Review of Angry Young Spaceman
Four Walls Eight Windows, 252 pages. $13.95
by Jason Hoffman
Sam Breen has just graduated college, class of 2959. Wanting to further irritate his influential, powerful, corporate-entrenched mother, Sam signs on to teach English, the official language of business universe-wide (which just happens to be copyrighted so “offworlders” have to pay to speak or write it), on the liquid-atmosphered planet of Octavia.
Through his many imaginative adventures we get to meet a cast of unusual characters. There’s Hugh, a Lunarian, who is teaching the Armored when he really wanted to teach that planet’s other population, the Unarmored, who are essentially bundles of exposed nerve endings. Roboman (a human brain in a robot head) 9/3 is “slightly defective” and teaches on a mechanically-inclined planet where the kids chase him down the street, playfully disassembling him when he is caught. Then there’s Matthew, also from Earth, who houses a terrible secret compliments of his activist father. And let’s not forget Jinya, the attractive Octavian whose “undulating tentacles make Sam forget all about human appendages.”
Always entertaining and a fast read, Angry Young Spaceman is Jim Monroe’s second novel (his first published novel, Flyboy Action Figure Comes With Gasmask, is currently available for free download from www.nomediakings.org). I’m, at best, a reluctant sci-fi fan, eschewing any book that requires a companion glossary of unpronounceable words. Fortunately, Monroe focuses on the story, leaving the science details for other, more anal-retentive writers to hash out. In fact, the sci-fi setting is mostly a veneer-thin disguise for Monroe’s criticism of current political and cultural issues. The Punk movement, globalism, the spread of western civilization at the expense of indigenous cultures, intellectual property rights, manufactured pop bands and social trends — all are fodder for Monroe’s deft pen. Aside from his mini-diatribes on vegetarianism, he is never heavy-handed on such topics, instead cloaking them in clever humor.

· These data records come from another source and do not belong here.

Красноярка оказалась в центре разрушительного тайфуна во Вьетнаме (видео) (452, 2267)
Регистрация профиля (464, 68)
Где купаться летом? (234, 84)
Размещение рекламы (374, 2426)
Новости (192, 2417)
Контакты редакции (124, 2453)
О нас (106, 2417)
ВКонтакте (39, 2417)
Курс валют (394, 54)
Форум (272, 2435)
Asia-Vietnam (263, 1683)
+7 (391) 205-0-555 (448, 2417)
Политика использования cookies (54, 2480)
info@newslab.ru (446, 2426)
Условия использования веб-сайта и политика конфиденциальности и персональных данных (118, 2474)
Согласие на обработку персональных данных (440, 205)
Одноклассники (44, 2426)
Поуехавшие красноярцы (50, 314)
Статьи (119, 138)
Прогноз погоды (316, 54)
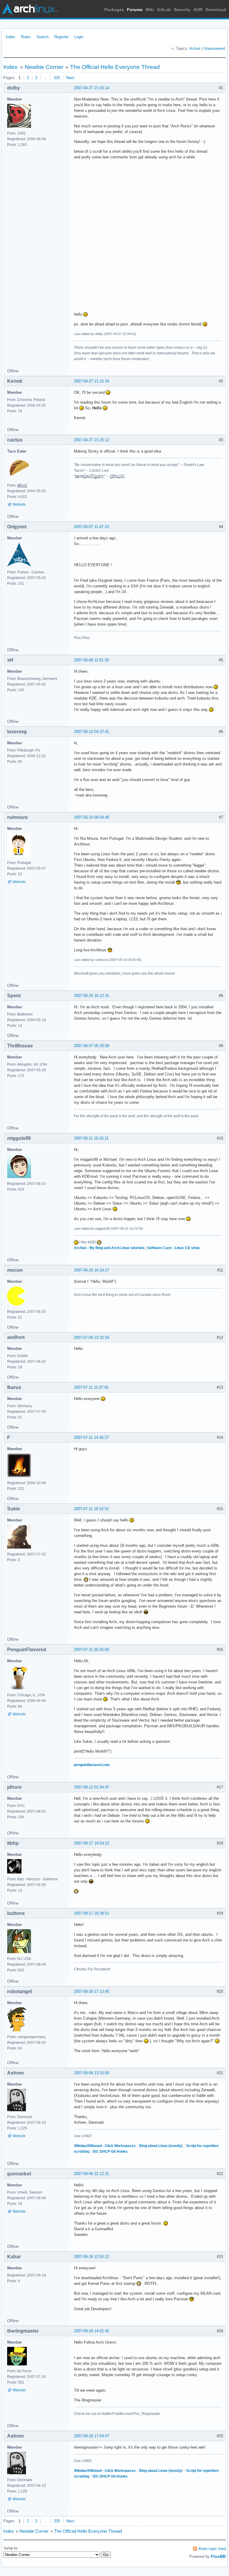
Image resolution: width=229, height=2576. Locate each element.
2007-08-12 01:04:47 (91, 1787)
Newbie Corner (44, 67)
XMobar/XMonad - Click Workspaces (105, 2146)
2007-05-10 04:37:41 (91, 731)
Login (78, 37)
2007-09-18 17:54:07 (91, 2436)
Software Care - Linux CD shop (173, 1248)
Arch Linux (29, 9)
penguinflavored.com (92, 1765)
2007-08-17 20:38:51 (91, 1913)
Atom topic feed (212, 2548)
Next (70, 77)
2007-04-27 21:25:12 (91, 440)
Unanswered (214, 48)
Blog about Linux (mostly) (160, 2146)
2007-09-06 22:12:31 (91, 2173)
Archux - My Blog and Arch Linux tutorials (109, 1248)
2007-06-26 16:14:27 (91, 1270)
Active (194, 48)
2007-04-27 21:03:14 (91, 88)
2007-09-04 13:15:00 (91, 2073)
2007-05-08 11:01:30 (91, 660)
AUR (198, 9)
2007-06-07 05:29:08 (91, 1046)
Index (10, 37)
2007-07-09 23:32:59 (91, 1337)
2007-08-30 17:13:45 (91, 1991)
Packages (114, 9)
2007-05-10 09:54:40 (91, 817)
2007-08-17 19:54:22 (91, 1843)
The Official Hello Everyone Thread (115, 67)
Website (19, 504)
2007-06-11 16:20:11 (91, 1138)
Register (61, 37)
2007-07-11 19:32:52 (91, 1509)
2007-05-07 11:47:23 (91, 526)
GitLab (164, 9)
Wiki (150, 9)
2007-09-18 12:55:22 (91, 2256)
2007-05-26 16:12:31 (91, 995)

Monroe’s writing is tight and the characters likeable. With the book’s amusing, light tone throughout, the reader is bathed in this alien world that is eerily familiar to our own. My only problem with the book is a personal issue. As the Octavians are eight-legged aquatic beings with some humanoid characteristics, I was unable to envision them as anything more than the aliens from “The Simpsons.” I’m not saying this is a bad thing, but probably not what the author had in mind.
That said, there are so many jabs, thoughts and ideas sprinkled throughout that the reader is constantly delighted with new hay to chew. For instance, on Earth all other species have become extinct, trees haven’t existed for millennia, the seas have been drained for more living space, youth counter-cultures come pre-packed with starter kits, and people travel as easily from New York to Sicily for lunch as one travels across a small city today.
This leads to some touching moments such as Sam enjoying a solitary tree on Octavia and befriending a wallen, a small garbage-feeding creature that co-exists with the Octavians and is occasionally eaten by the native inhabitants. Normally an illegal activity, because the Octavian language is considered unpronounceable by humans, they have received an exemption from the Earth Council and are able to keep parts of their native culture, such as said eating of said flesh and growing their own food (“outrageously inefficient”).
If you’ve been thinking lately that Douglas Coupland is just a bit too mainstream for your tastes or you’ve found yourself craving a clever, humorous, imaginative adventure through a parallel universe, hunt down a copy of Monroe’s Angry Young Spaceman.